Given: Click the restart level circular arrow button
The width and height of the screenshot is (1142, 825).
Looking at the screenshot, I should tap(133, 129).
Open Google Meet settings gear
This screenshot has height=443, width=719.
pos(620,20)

> **What is needed**
All of the data needs to be reproduced exactly, with no line missing.

> **Solution to the exercise**
Given: Click the restart level circular arrow button
The width and height of the screenshot is (1142, 825).
Looking at the screenshot, I should tap(133, 129).
Open Google Meet settings gear
This screenshot has height=443, width=719.
pos(620,20)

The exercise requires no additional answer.